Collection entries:
-- Begin --

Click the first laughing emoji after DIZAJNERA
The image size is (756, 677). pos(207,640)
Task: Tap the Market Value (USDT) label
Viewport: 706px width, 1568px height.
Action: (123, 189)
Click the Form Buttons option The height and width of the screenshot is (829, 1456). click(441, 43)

-- End --

Display every line above that contains the word "Click". Treat the match as case-sensitive.

Click the first laughing emoji after DIZAJNERA
Click the Form Buttons option The height and width of the screenshot is (829, 1456). click(441, 43)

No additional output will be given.